Empty Lufthansa flights shines light on outdated EU regulation

What’s happening? To prevent losing take-off and landing rights at major airports, Lufthansa has operated 18,000 flights this winter that would normally face cancellation due to low passenger numbers. Lufthansa’s Brussels Airlines has operated 3,000 of these empty journeys, leading the Belgian government to lobby the European Commission to reconsider current rules on flight slots. Pre-pandemic rules required airlines to run 80% of their scheduled slots to avoid losing them. This was lowered to 50% following the emergence of Covid-19, but remains much greater than present passenger demand. Belgium says the rules are economically and environmentally flawed and should be further revised to take pressure off airlines. (The Bulletin)
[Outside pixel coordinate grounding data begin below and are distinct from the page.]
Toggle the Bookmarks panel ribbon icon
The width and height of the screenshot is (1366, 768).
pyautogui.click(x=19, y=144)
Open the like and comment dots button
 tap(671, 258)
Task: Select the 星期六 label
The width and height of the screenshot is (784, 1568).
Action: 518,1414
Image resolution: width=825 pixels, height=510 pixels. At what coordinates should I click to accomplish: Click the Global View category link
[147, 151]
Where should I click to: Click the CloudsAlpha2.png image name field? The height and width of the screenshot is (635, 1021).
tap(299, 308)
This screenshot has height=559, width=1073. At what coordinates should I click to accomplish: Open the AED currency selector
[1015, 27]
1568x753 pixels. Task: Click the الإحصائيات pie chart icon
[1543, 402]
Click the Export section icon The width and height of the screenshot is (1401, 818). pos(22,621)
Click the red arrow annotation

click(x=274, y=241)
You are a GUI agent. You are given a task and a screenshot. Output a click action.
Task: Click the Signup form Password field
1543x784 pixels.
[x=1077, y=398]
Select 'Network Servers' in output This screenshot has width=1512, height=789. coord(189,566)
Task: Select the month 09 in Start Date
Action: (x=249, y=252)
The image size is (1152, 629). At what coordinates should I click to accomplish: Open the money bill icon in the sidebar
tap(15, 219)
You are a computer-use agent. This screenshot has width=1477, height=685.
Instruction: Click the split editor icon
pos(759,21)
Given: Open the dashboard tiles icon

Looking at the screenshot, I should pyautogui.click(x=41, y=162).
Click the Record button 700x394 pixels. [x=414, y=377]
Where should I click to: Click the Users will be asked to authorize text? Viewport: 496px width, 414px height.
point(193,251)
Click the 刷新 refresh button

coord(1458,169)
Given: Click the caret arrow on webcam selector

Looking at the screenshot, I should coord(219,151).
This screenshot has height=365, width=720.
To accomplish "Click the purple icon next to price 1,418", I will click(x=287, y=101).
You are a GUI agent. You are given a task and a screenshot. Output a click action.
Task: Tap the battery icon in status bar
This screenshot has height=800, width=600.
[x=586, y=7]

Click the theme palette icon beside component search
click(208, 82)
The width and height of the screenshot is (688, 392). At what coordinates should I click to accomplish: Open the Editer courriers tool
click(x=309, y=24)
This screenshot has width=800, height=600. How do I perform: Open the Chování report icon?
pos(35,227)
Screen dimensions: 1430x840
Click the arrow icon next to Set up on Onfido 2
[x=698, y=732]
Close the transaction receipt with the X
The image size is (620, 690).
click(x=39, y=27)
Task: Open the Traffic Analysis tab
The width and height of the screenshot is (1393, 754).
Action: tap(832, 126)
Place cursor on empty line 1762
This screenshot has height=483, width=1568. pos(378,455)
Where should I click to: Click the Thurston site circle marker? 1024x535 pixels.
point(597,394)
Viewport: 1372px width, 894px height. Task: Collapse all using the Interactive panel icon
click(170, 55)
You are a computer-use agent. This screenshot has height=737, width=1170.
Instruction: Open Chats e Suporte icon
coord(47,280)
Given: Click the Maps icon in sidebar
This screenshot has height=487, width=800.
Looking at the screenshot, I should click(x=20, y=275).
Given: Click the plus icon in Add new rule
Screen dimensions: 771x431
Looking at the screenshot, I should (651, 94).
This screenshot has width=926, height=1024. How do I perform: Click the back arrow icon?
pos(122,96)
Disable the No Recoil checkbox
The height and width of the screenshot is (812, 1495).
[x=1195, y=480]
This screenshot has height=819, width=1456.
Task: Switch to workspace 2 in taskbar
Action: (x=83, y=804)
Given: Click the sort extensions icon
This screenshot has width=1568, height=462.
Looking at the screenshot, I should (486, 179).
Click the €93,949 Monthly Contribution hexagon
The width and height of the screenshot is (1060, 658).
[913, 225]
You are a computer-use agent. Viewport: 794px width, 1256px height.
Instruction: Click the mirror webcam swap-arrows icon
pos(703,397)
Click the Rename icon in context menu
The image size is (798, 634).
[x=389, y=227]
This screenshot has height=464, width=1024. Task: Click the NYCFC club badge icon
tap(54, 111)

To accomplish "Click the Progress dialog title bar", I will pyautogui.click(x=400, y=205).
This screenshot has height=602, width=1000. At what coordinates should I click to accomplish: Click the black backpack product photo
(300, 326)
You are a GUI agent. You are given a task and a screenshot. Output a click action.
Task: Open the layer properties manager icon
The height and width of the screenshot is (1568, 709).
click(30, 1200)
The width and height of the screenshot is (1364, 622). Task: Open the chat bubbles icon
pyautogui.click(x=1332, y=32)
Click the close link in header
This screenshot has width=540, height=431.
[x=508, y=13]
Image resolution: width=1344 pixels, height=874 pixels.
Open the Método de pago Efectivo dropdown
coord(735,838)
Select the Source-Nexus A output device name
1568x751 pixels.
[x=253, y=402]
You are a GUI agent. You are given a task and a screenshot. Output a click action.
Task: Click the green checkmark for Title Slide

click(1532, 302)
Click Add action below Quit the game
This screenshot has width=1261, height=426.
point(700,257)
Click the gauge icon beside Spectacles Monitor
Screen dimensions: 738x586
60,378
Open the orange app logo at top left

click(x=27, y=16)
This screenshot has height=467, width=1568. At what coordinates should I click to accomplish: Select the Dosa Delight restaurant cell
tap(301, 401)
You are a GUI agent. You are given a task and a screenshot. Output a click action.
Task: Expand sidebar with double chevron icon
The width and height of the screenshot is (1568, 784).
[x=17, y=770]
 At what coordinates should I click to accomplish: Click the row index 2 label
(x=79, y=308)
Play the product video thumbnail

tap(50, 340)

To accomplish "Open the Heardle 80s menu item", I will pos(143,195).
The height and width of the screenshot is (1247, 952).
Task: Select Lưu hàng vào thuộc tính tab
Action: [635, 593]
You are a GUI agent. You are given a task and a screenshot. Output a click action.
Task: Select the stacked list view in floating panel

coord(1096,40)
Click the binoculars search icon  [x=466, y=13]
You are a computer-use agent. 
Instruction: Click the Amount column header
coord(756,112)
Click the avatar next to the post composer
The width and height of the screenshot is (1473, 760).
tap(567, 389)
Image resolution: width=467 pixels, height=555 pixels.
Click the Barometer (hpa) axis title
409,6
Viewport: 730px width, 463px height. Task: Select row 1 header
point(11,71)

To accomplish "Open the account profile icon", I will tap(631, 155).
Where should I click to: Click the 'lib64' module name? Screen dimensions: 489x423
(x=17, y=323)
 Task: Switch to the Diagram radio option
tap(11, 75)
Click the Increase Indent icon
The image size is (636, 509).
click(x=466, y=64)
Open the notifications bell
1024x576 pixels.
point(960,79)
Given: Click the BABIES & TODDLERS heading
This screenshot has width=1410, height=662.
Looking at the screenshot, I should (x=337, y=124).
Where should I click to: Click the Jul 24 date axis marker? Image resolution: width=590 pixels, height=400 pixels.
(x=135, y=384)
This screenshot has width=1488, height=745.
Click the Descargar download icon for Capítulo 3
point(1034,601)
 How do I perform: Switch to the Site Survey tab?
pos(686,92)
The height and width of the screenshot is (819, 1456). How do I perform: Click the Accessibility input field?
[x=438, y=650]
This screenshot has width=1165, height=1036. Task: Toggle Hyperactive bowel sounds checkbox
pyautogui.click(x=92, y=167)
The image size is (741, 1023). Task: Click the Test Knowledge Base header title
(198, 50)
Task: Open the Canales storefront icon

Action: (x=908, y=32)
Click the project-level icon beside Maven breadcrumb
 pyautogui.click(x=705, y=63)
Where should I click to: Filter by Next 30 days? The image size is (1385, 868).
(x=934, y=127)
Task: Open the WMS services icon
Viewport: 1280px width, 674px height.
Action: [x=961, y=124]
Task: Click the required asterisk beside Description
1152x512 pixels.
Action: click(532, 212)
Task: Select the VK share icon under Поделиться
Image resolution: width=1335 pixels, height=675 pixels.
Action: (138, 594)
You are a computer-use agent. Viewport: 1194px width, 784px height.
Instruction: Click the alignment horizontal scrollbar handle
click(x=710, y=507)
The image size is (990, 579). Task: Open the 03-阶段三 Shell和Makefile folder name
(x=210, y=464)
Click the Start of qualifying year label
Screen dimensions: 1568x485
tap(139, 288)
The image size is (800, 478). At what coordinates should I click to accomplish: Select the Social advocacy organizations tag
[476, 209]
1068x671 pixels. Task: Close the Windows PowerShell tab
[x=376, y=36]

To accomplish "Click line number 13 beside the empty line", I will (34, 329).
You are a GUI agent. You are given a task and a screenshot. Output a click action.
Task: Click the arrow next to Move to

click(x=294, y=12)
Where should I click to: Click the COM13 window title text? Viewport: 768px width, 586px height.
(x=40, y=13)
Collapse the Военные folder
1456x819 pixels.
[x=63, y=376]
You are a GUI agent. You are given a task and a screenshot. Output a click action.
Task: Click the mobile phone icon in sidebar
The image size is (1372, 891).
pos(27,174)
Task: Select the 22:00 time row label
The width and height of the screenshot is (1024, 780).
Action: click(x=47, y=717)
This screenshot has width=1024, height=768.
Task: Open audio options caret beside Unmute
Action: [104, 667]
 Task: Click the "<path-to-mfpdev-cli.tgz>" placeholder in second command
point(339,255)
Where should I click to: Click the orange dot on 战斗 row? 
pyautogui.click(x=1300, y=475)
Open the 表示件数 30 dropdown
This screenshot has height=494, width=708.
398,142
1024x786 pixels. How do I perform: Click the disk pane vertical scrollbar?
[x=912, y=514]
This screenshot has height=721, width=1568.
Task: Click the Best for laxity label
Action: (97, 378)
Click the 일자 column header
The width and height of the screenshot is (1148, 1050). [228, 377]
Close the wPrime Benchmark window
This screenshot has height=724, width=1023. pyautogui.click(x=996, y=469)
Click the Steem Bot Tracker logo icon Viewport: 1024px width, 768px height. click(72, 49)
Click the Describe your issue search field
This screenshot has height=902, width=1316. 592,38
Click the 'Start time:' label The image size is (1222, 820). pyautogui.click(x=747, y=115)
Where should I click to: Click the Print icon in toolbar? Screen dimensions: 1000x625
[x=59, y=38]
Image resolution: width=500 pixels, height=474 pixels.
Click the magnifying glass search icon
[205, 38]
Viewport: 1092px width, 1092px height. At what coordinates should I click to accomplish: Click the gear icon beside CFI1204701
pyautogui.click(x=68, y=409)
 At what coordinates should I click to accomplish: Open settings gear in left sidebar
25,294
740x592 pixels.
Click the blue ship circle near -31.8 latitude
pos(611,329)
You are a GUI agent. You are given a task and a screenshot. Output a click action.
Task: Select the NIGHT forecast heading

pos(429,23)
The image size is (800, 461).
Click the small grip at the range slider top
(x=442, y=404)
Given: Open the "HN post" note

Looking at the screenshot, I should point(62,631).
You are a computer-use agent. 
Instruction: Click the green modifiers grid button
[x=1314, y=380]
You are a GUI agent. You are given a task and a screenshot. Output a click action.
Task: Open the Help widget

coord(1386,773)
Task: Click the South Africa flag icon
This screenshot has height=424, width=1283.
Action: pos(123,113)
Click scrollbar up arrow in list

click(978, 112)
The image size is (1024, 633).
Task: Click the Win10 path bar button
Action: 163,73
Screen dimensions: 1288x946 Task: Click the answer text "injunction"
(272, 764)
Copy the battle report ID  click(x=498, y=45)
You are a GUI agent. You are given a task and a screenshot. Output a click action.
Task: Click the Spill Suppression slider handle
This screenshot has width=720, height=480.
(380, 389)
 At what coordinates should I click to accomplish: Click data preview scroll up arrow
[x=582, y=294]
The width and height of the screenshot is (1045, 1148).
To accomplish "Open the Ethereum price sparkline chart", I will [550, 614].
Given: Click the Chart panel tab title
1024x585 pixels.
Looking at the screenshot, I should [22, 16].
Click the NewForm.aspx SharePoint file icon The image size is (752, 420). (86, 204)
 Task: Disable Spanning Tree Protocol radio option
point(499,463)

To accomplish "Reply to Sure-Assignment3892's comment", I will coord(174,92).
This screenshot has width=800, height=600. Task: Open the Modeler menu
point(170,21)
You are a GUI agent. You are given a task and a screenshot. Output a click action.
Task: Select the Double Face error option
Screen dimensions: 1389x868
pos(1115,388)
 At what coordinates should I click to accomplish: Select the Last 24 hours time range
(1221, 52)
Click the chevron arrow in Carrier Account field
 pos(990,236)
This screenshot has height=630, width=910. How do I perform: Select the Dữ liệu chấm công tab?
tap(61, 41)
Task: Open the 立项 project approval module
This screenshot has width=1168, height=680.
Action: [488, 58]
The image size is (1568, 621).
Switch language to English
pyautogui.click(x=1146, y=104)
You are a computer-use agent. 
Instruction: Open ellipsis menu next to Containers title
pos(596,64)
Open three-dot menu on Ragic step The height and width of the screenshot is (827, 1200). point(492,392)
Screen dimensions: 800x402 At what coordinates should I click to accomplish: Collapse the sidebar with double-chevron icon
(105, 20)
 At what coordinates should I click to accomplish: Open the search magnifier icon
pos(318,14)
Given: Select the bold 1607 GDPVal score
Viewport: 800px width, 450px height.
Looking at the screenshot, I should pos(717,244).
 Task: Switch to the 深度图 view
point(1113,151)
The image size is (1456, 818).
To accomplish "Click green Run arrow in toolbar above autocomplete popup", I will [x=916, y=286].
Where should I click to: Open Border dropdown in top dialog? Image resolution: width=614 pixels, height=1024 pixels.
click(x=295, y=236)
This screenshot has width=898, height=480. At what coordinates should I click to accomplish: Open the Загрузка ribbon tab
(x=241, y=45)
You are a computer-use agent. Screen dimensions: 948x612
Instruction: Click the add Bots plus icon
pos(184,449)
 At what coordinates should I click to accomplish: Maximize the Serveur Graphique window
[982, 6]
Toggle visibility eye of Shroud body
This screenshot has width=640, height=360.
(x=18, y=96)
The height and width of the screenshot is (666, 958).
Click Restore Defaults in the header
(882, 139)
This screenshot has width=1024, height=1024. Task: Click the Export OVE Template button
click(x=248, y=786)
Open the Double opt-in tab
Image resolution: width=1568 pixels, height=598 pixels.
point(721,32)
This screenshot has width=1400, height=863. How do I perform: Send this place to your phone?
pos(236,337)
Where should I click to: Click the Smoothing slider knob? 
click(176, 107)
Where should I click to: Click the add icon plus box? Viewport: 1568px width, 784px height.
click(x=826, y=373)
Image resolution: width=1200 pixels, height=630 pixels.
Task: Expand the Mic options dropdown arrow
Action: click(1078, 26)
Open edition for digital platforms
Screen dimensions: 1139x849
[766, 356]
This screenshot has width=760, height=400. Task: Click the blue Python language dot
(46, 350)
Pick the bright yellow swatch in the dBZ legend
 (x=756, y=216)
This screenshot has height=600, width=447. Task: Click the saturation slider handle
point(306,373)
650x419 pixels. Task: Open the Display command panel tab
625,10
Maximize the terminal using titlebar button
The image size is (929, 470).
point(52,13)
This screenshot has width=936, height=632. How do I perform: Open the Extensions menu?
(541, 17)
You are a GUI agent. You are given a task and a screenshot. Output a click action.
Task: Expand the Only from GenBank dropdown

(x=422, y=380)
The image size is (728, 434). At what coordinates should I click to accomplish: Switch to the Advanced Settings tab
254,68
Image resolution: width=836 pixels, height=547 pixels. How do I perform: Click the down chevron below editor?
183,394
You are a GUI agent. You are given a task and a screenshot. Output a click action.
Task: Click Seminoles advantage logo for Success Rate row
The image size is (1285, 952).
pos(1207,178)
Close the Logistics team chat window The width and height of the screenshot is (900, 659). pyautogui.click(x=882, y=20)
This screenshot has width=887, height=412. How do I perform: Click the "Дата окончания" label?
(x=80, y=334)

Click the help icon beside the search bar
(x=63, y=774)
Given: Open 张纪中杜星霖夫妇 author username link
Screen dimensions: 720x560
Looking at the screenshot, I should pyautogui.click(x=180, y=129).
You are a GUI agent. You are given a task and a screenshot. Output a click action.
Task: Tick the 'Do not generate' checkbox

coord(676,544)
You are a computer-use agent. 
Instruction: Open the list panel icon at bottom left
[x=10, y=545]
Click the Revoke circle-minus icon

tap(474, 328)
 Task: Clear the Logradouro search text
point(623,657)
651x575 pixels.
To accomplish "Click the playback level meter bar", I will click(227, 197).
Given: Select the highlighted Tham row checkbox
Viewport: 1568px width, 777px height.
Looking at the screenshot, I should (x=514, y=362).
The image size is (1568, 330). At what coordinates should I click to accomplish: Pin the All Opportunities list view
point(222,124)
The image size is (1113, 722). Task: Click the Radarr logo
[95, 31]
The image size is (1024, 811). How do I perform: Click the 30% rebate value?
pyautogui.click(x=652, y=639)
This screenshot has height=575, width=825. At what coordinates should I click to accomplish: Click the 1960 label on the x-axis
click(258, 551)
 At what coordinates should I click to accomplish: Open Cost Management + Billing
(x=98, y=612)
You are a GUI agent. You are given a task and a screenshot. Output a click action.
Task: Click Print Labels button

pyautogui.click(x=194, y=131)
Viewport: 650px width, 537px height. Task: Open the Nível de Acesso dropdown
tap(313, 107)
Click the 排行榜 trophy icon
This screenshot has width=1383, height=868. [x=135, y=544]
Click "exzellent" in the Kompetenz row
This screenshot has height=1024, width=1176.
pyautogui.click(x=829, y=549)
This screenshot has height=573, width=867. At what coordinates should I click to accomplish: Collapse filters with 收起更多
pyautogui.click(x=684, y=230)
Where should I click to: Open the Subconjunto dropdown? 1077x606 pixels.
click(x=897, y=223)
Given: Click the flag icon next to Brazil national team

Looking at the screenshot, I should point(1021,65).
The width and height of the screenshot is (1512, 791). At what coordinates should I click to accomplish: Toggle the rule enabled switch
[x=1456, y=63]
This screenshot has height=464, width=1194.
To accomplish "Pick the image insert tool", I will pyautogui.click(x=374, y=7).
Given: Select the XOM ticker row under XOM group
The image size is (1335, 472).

Why does this matter? Aviation contributes up to 3.5% of humanity’s climate-warming impact and is already considered a complicated sector to decarbonise, with few viable substitutes available to replace aviation fuel. And that’s before the added burden of these “ghost” flights.

Governments and the aviation sector target a greater contribution of sustainable aviation fuel, which could generate 80% fewer emissions per unit fuel, but is much more expensive than conventional fuel and has limited availability. For now, limiting the number of flights has demonstrated the largest climate impact – with aviation emissions down 75% at the height of pandemic lockdowns.

The “ghost” flight rule – The 80% rule is part of International Air Transport Association’s guidelines, to be enforced by independent slot coordinators and help optimise the limited availability of runway slots at (previously) increasingly busy airports. The EU established a regulation for slot allocation with the aim of maintaining competition in the aviation market by incentivising airlines to fly, swap or relinquish unneeded airport slots for other airlines to use.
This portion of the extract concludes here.